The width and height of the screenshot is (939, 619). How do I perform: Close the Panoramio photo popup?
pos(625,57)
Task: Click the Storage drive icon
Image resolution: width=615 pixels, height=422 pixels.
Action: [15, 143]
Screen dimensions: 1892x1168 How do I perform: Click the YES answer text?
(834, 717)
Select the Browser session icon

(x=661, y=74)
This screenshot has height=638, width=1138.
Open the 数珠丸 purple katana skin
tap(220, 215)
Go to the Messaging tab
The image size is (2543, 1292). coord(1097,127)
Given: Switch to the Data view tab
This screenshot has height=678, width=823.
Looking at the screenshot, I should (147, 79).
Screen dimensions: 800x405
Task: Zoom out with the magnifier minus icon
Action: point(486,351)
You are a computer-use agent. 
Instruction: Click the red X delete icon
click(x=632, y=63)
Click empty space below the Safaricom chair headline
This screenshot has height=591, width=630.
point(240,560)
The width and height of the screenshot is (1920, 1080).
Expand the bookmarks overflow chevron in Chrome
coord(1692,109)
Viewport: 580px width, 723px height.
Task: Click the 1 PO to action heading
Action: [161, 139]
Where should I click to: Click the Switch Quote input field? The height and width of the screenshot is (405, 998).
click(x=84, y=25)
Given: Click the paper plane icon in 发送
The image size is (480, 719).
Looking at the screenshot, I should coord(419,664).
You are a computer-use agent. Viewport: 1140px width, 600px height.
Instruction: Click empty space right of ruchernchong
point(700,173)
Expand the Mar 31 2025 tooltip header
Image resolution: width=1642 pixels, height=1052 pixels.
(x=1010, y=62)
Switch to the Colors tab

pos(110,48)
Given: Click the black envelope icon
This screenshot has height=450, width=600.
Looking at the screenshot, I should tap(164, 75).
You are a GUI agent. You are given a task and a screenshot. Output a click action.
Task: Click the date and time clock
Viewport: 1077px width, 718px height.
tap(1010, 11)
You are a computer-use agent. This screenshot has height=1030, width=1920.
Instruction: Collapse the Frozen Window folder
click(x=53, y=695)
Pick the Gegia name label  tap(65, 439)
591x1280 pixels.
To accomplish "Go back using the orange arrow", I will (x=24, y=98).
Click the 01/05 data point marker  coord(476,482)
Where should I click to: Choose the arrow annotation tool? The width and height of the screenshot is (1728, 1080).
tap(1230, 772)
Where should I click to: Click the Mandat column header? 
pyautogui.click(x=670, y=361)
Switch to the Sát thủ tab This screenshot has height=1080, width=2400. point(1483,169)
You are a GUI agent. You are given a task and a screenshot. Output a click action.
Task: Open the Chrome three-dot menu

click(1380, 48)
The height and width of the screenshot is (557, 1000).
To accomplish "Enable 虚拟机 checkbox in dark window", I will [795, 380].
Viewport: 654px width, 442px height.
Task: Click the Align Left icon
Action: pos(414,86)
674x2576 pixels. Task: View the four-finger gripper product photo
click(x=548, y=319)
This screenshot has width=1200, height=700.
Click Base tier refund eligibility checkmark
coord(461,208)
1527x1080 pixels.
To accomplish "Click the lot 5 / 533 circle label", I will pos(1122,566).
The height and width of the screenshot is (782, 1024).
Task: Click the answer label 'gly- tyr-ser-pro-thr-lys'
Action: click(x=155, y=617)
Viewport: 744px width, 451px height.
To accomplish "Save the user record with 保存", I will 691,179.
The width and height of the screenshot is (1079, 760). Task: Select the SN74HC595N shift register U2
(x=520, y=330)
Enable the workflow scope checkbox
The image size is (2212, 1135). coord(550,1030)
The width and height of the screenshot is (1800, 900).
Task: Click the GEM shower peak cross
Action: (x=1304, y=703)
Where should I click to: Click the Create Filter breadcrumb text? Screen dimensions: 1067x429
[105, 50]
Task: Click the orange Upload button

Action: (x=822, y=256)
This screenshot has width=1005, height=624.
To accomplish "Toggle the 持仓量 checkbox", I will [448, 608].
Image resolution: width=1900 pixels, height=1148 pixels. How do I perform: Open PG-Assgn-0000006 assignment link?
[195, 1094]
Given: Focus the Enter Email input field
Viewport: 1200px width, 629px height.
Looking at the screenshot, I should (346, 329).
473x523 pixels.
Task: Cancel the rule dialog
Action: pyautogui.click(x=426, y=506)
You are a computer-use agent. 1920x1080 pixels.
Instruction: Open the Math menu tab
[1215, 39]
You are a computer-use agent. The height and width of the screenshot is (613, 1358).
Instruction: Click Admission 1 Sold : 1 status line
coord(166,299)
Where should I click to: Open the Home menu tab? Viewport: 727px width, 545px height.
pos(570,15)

________________________

▸ What you have to do
Copy all of the material above word for word.

▸ The solution
The width and height of the screenshot is (939, 619). How do I perform: Close the Panoramio photo popup?
pos(625,57)
Task: Click the Storage drive icon
Image resolution: width=615 pixels, height=422 pixels.
Action: [15, 143]
Screen dimensions: 1892x1168 How do I perform: Click the YES answer text?
(834, 717)
Select the Browser session icon

(x=661, y=74)
This screenshot has height=638, width=1138.
Open the 数珠丸 purple katana skin
tap(220, 215)
Go to the Messaging tab
The image size is (2543, 1292). coord(1097,127)
Given: Switch to the Data view tab
This screenshot has height=678, width=823.
Looking at the screenshot, I should (147, 79).
Screen dimensions: 800x405
Task: Zoom out with the magnifier minus icon
Action: point(486,351)
You are a computer-use agent. 
Instruction: Click the red X delete icon
click(x=632, y=63)
Click empty space below the Safaricom chair headline
This screenshot has height=591, width=630.
point(240,560)
The width and height of the screenshot is (1920, 1080).
Expand the bookmarks overflow chevron in Chrome
coord(1692,109)
Viewport: 580px width, 723px height.
Task: Click the 1 PO to action heading
Action: [161, 139]
Where should I click to: Click the Switch Quote input field? The height and width of the screenshot is (405, 998).
click(x=84, y=25)
Given: Click the paper plane icon in 发送
The image size is (480, 719).
Looking at the screenshot, I should coord(419,664).
You are a computer-use agent. Viewport: 1140px width, 600px height.
Instruction: Click empty space right of ruchernchong
point(700,173)
Expand the Mar 31 2025 tooltip header
Image resolution: width=1642 pixels, height=1052 pixels.
(x=1010, y=62)
Switch to the Colors tab

pos(110,48)
Given: Click the black envelope icon
This screenshot has height=450, width=600.
Looking at the screenshot, I should tap(164, 75).
You are a GUI agent. You are given a task and a screenshot. Output a click action.
Task: Click the date and time clock
Viewport: 1077px width, 718px height.
tap(1010, 11)
You are a computer-use agent. This screenshot has height=1030, width=1920.
Instruction: Collapse the Frozen Window folder
click(x=53, y=695)
Pick the Gegia name label  tap(65, 439)
591x1280 pixels.
To accomplish "Go back using the orange arrow", I will (x=24, y=98).
Click the 01/05 data point marker  coord(476,482)
Where should I click to: Choose the arrow annotation tool? The width and height of the screenshot is (1728, 1080).
tap(1230, 772)
Where should I click to: Click the Mandat column header? 
pyautogui.click(x=670, y=361)
Switch to the Sát thủ tab This screenshot has height=1080, width=2400. point(1483,169)
You are a GUI agent. You are given a task and a screenshot. Output a click action.
Task: Open the Chrome three-dot menu

click(1380, 48)
The height and width of the screenshot is (557, 1000).
To accomplish "Enable 虚拟机 checkbox in dark window", I will [795, 380].
Viewport: 654px width, 442px height.
Task: Click the Align Left icon
Action: pos(414,86)
674x2576 pixels. Task: View the four-finger gripper product photo
click(x=548, y=319)
This screenshot has width=1200, height=700.
Click Base tier refund eligibility checkmark
coord(461,208)
1527x1080 pixels.
To accomplish "Click the lot 5 / 533 circle label", I will pos(1122,566).
The height and width of the screenshot is (782, 1024).
Task: Click the answer label 'gly- tyr-ser-pro-thr-lys'
Action: click(x=155, y=617)
Viewport: 744px width, 451px height.
To accomplish "Save the user record with 保存", I will 691,179.
The width and height of the screenshot is (1079, 760). Task: Select the SN74HC595N shift register U2
(x=520, y=330)
Enable the workflow scope checkbox
The image size is (2212, 1135). coord(550,1030)
The width and height of the screenshot is (1800, 900).
Task: Click the GEM shower peak cross
Action: (x=1304, y=703)
Where should I click to: Click the Create Filter breadcrumb text? Screen dimensions: 1067x429
[105, 50]
Task: Click the orange Upload button

Action: (x=822, y=256)
This screenshot has width=1005, height=624.
To accomplish "Toggle the 持仓量 checkbox", I will [448, 608].
Image resolution: width=1900 pixels, height=1148 pixels. How do I perform: Open PG-Assgn-0000006 assignment link?
[195, 1094]
Given: Focus the Enter Email input field
Viewport: 1200px width, 629px height.
Looking at the screenshot, I should (346, 329).
473x523 pixels.
Task: Cancel the rule dialog
Action: pyautogui.click(x=426, y=506)
You are a computer-use agent. 1920x1080 pixels.
Instruction: Open the Math menu tab
[1215, 39]
You are a computer-use agent. The height and width of the screenshot is (613, 1358).
Instruction: Click Admission 1 Sold : 1 status line
coord(166,299)
Where should I click to: Open the Home menu tab? Viewport: 727px width, 545px height.
pos(570,15)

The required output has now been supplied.